The one work of Schinkel’s which could most easily be Loos’ is his New Pavilion in the Schloss Charlottenburg Park, built in 1824-25 for Freidrich Wilhelm III. It is a white, almost cubic mass, like Loos’ houses of the late twenties, especially the Moller and Muller houses. It does not present a distinct facade: in each face at the first floor level there is a dark recessed balcony; there is scant difference in the treatment of the front and side balconies. The facade retreats into the face of the block. It develops no baroque thickness, instead becoming a surface, as thin as a coat of white paint. Loos also repeatedly used the seating-niche arrangement which Schinkel uses in his Charlottenburg Pavilion: in the first floor Garden Room, the niche is opposite the balcony, and so someone seated in the niche looks across the room and out the window. Loos’ arrangement is more complex, but retains the basic pattern: seated in niche of the Moller House, we would be looking back through the interior and out towards the back garden.

loos moller niche

Loosian touches are seen elsewhere in Schinkel’s oeuvre: the tent-room of the Charlottenhoff Palace uses fabric to create a ceiling canopy that drapes the walls and forms a canopy over the bed.

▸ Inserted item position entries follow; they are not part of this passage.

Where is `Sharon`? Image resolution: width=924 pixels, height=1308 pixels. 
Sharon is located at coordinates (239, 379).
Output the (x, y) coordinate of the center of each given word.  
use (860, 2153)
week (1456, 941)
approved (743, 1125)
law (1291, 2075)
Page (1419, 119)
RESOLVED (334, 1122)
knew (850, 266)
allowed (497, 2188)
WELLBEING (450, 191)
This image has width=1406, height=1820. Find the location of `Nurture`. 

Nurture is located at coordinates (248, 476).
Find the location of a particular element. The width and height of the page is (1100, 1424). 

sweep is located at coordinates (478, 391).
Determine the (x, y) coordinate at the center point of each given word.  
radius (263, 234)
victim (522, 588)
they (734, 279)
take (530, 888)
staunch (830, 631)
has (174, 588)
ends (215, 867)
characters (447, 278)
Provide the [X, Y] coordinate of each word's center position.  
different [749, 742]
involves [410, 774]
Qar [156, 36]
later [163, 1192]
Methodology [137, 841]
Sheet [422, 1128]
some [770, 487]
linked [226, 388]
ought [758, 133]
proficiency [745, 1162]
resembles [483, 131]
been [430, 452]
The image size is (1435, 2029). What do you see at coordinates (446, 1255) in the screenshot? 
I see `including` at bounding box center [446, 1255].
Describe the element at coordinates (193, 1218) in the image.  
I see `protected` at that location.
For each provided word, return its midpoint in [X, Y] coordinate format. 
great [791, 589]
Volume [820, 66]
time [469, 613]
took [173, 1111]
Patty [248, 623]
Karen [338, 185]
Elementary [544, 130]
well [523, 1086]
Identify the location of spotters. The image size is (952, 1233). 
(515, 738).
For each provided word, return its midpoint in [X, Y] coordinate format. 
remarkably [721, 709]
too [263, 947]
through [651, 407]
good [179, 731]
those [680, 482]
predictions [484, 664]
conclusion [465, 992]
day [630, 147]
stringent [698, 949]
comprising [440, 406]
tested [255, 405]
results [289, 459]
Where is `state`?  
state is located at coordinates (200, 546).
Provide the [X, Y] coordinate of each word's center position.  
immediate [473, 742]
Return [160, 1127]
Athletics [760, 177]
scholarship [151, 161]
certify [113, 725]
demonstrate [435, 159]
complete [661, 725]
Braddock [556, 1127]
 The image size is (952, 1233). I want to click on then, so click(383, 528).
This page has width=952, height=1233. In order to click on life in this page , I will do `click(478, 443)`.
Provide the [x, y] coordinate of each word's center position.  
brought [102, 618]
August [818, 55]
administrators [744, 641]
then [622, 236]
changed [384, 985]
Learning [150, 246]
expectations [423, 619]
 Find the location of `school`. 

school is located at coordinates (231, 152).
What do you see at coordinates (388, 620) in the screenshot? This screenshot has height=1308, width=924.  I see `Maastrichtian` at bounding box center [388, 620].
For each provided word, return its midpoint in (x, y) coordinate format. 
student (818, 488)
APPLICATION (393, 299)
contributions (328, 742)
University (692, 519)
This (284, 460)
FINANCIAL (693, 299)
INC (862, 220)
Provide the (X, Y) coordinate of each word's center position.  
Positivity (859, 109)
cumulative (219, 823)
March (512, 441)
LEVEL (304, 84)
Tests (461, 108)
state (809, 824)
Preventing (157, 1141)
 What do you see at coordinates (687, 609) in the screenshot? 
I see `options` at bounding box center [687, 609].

In Loos’ bedroom for Lina Loos, the interior is similarly shaped by draping and spilling fabric: the fur which covers the bed spills onto the floor, and meets the wall-hangings.

schinkel tent roomloos bedroom for lina

What Loos would have us believe about the relationship between Schinkel and himself is that they share a common daemon. Schinkel’s significance for Loos is that he has opened himself to the civilising and urbanising force of this daemon; and this opening is marked particularly by Schinkel’s attitude to the removal of ornamentation as a movement of civility. Loos then casts himself in Schinkel’s light, as advancing this daemon‘s purposes even further, by opening himself more fully to it. Harold Bloom, according to his Anxiety of Influence (1973) calls this movement Daemonization, and suggests that it is a defensive move, a way to fend off the overbearing weight of a precursor. In this way, some of the elements of Loos’ mature work which we might take to be his most personal of touches: those signatory marks which we look for in order to recognise Loos in his work, might in fact be seen to be the points at which he is most closely Schinkel’s disciple.